▸ Exercise description
Lines before the one containing "Where should I click to: Click" are not wanted; restate the rest below word for word, through the last line, but drop any pictures.

▸ Stored items from a collection
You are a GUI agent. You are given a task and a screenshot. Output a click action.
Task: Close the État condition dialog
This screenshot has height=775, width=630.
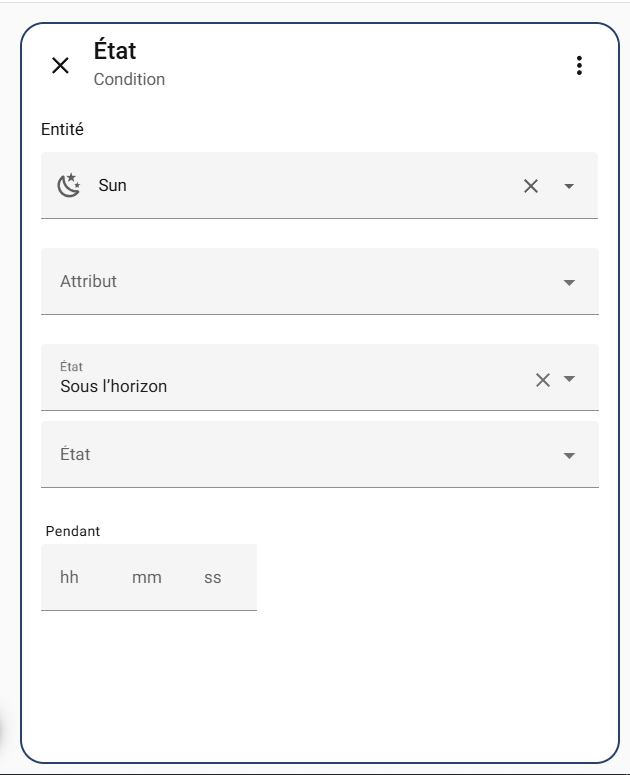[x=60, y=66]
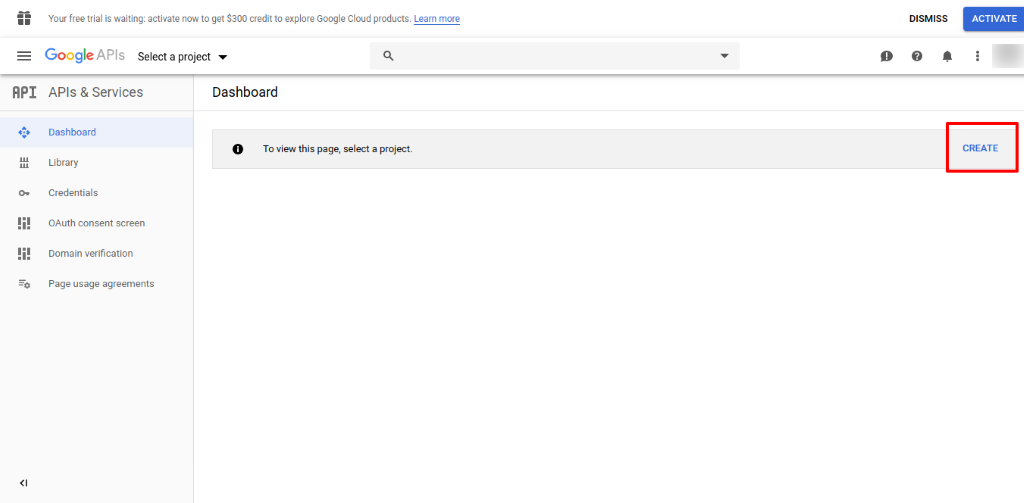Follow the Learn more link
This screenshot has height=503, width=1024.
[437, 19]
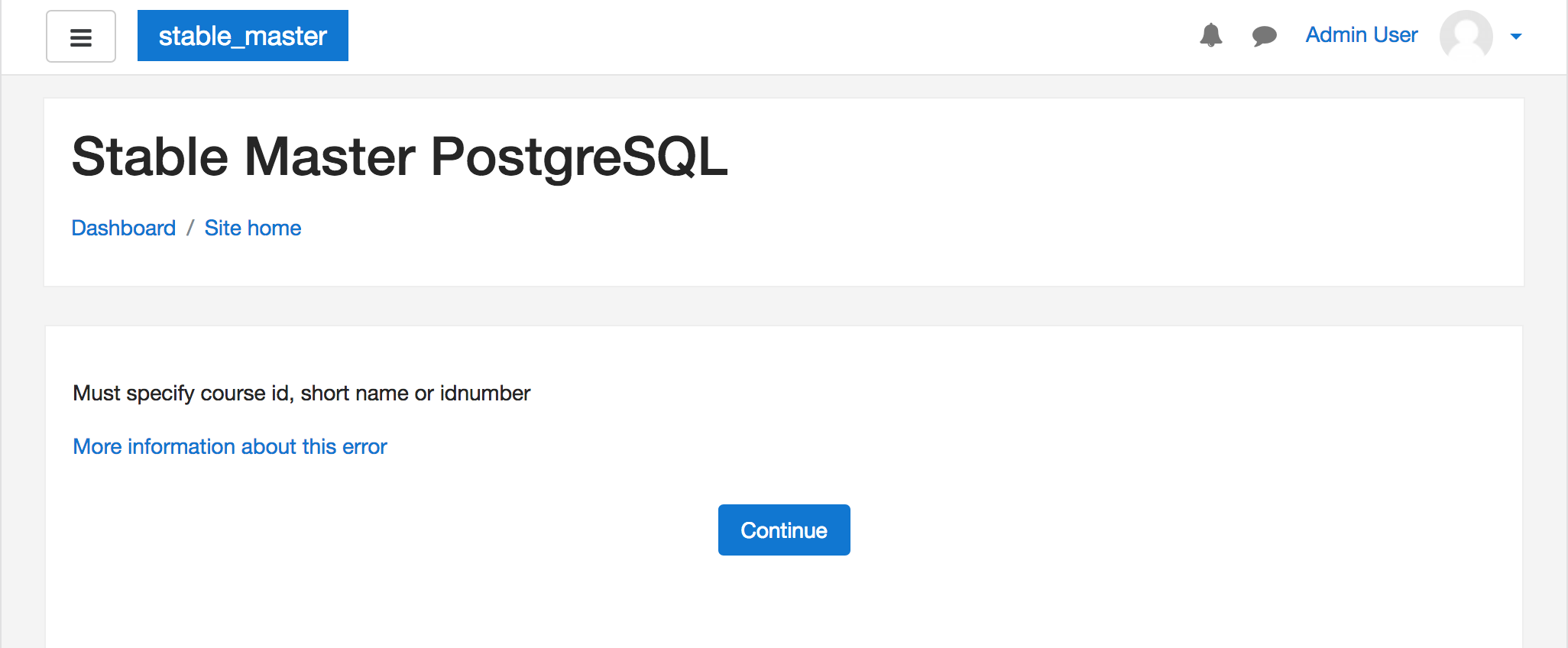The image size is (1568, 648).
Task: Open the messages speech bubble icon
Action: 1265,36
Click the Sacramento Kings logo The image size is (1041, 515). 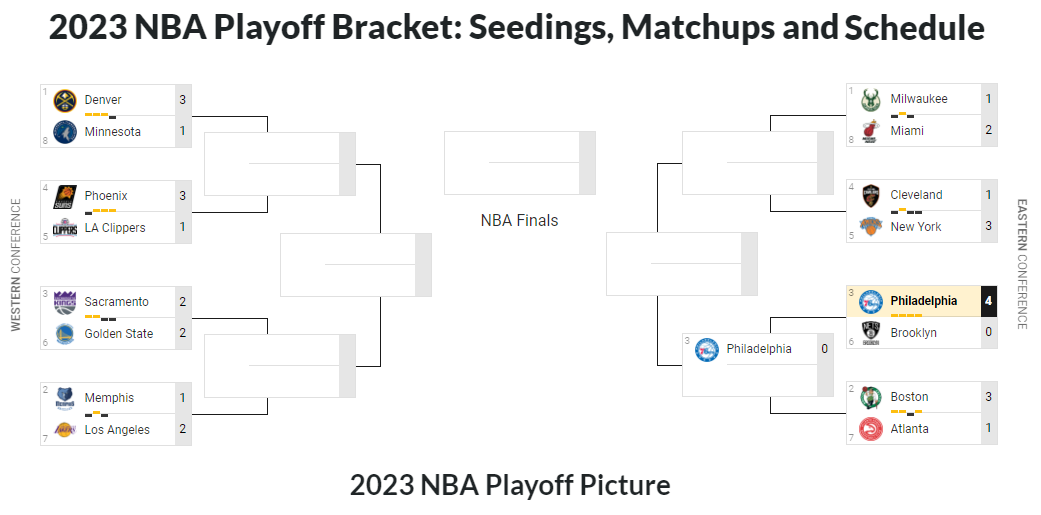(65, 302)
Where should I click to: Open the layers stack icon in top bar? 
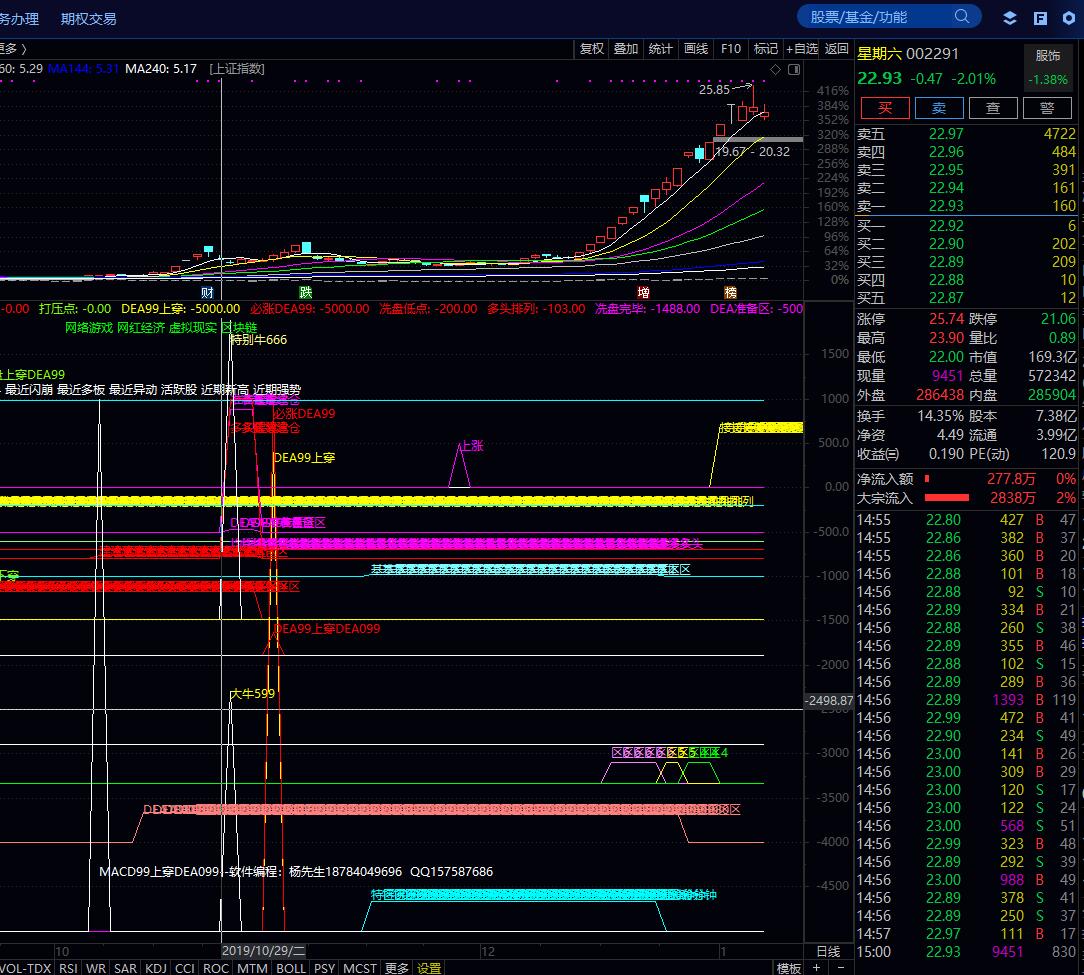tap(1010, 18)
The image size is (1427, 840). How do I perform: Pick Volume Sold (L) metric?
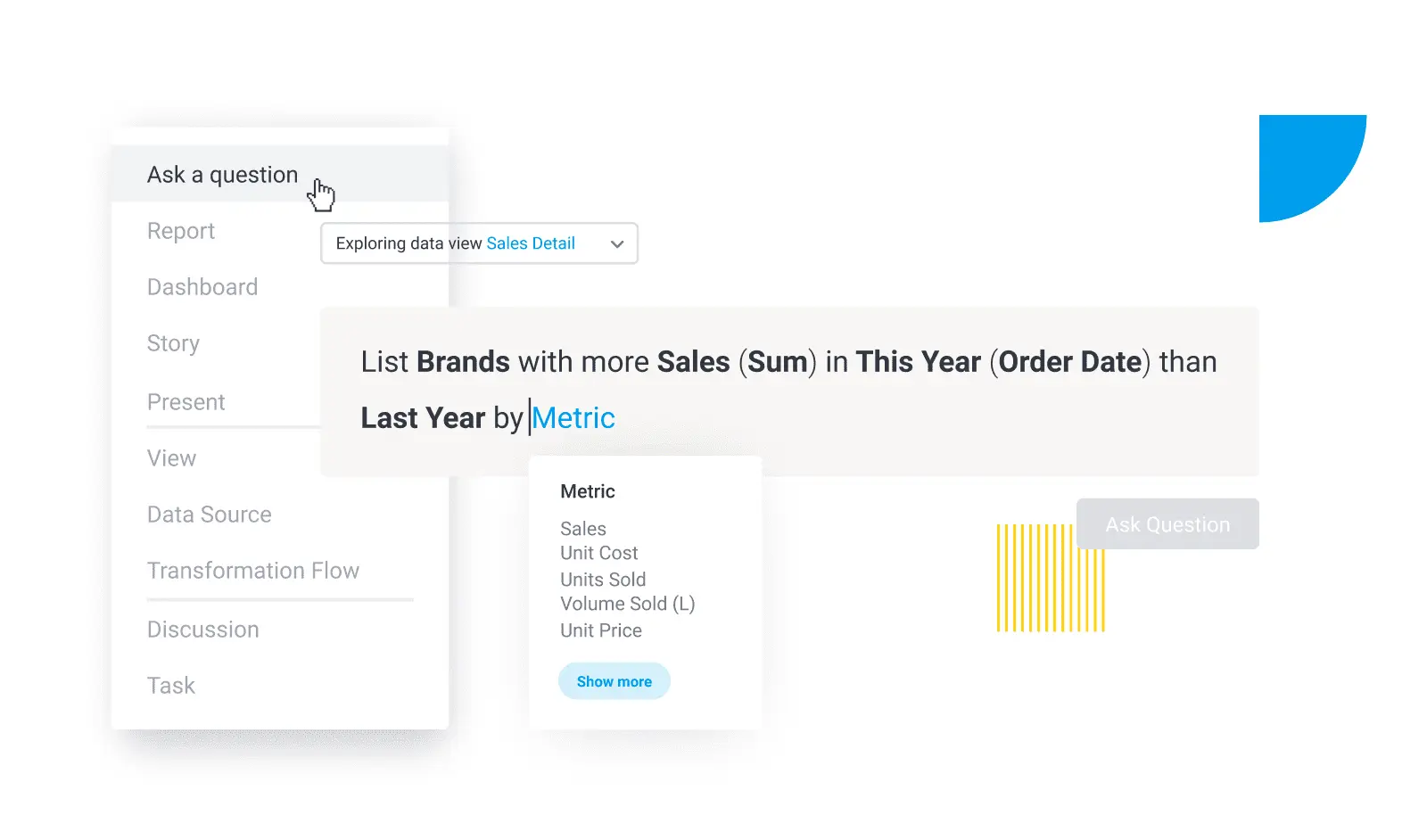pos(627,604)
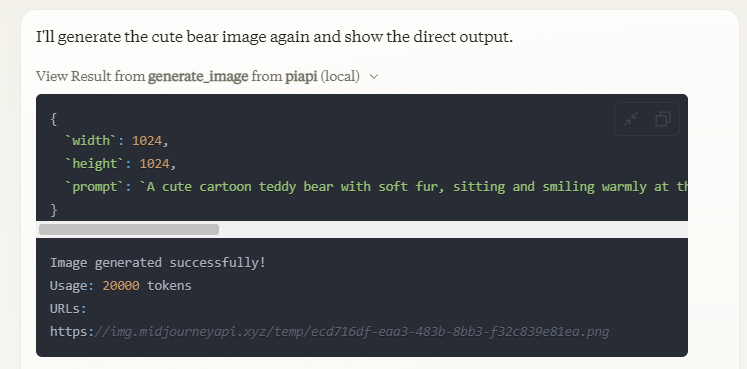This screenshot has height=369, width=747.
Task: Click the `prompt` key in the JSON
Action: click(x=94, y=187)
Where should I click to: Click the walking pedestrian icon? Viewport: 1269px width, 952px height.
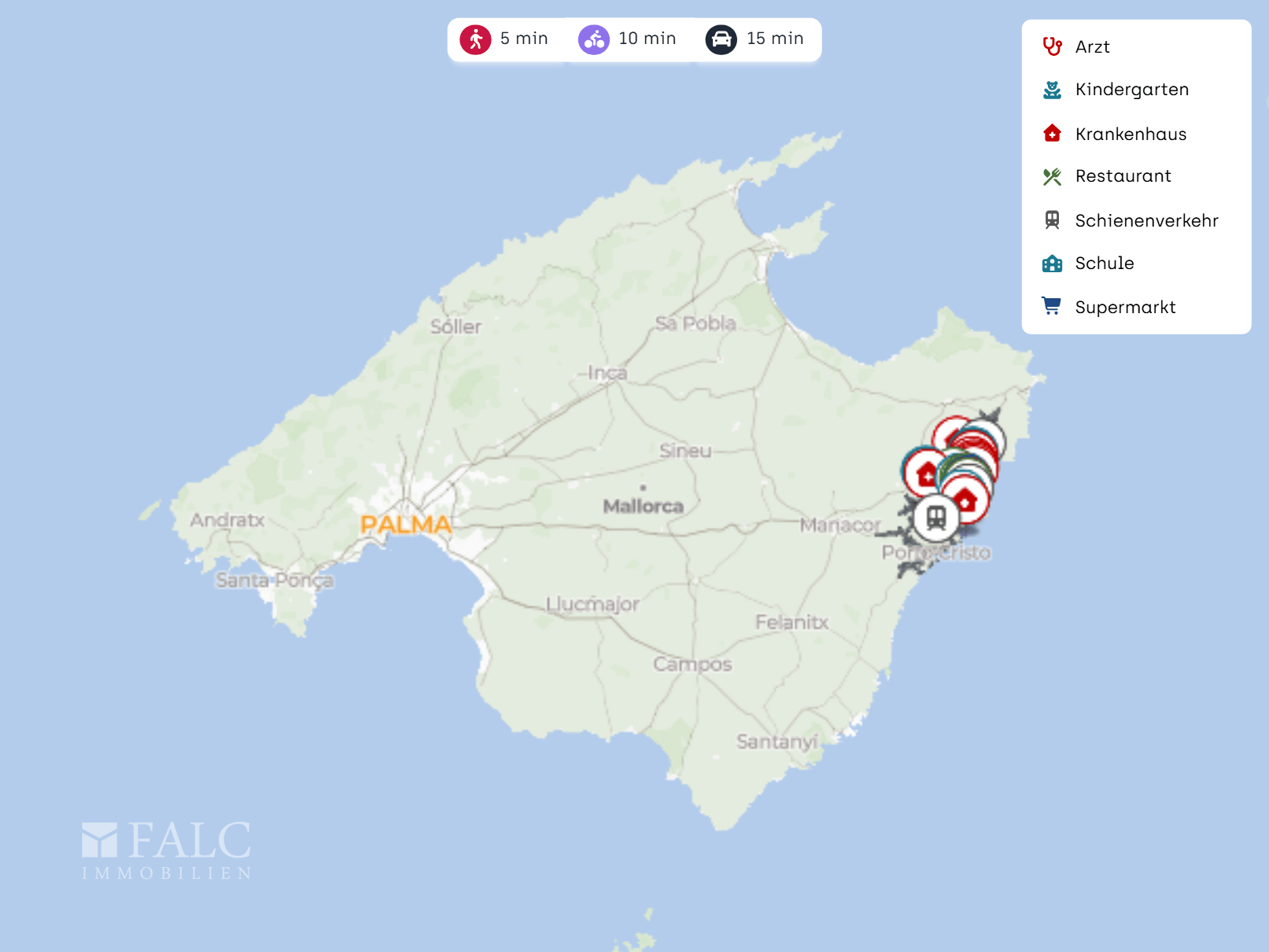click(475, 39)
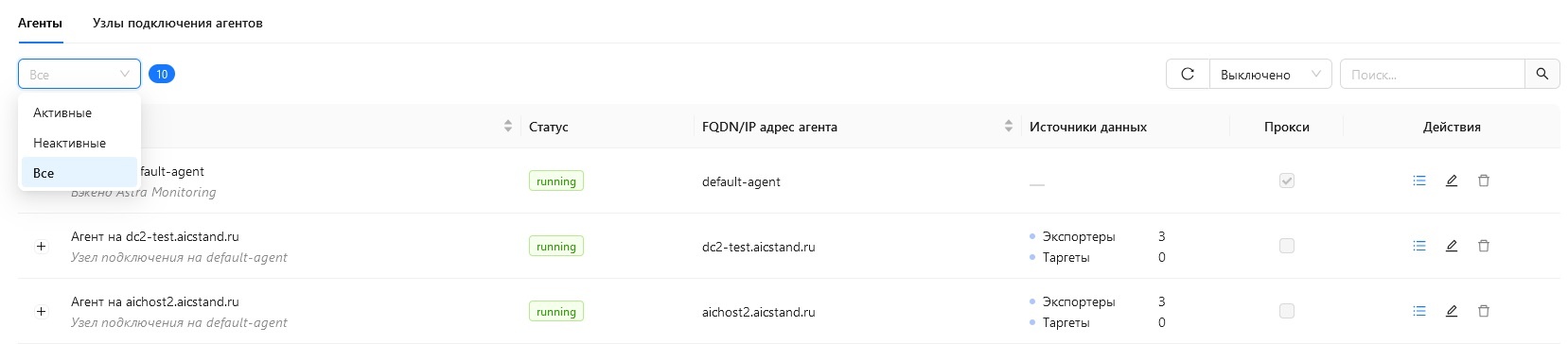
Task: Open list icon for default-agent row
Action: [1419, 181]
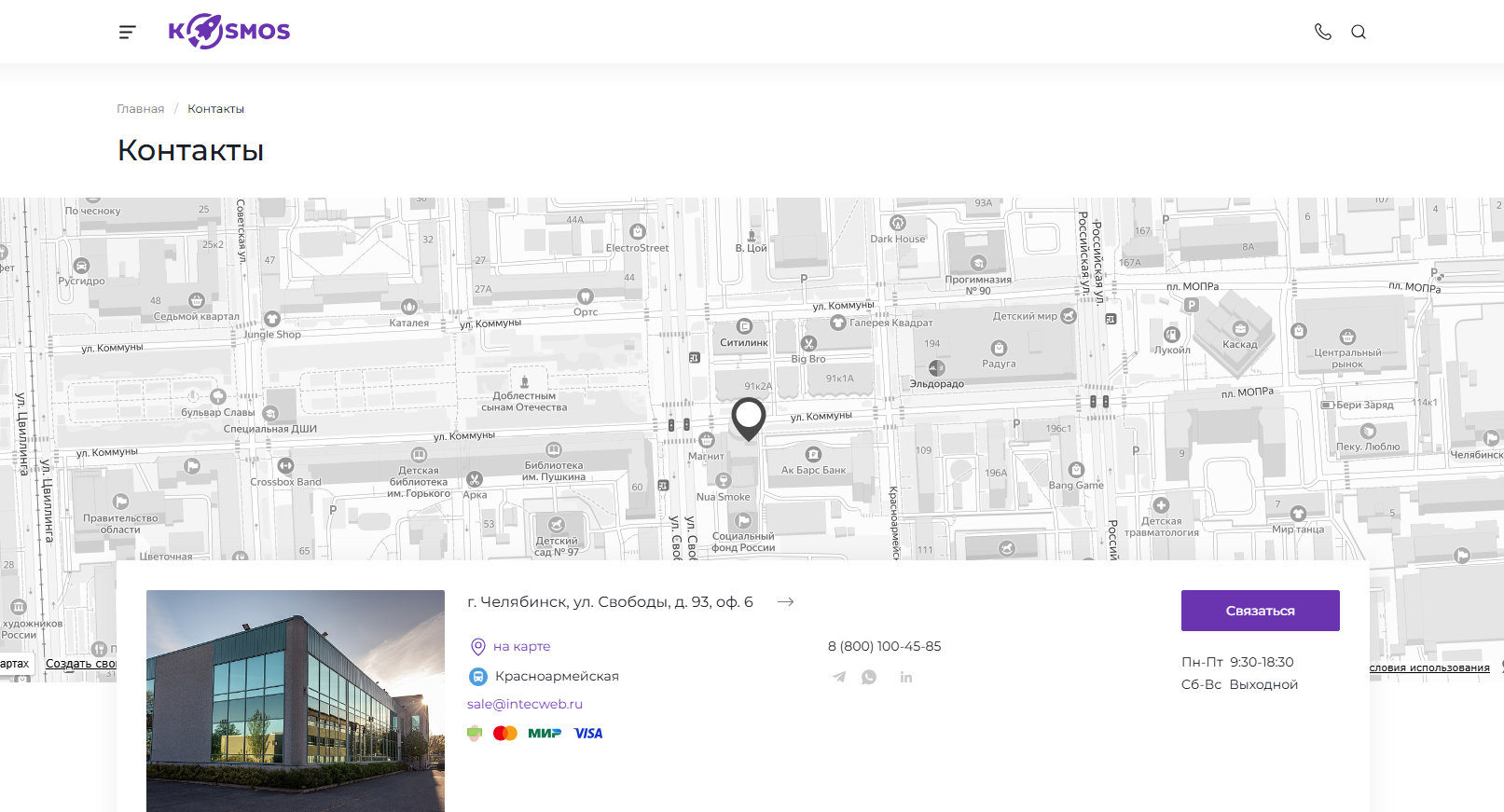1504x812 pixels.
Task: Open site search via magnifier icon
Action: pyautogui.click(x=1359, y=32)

▸ Task result
Where should I click to: Click the walking pedestrian icon? Viewport: 1269px width, 952px height.
click(475, 39)
Task: Open list icon for default-agent row
Action: [1419, 181]
1504x812 pixels.
Task: Open site search via magnifier icon
Action: pyautogui.click(x=1359, y=32)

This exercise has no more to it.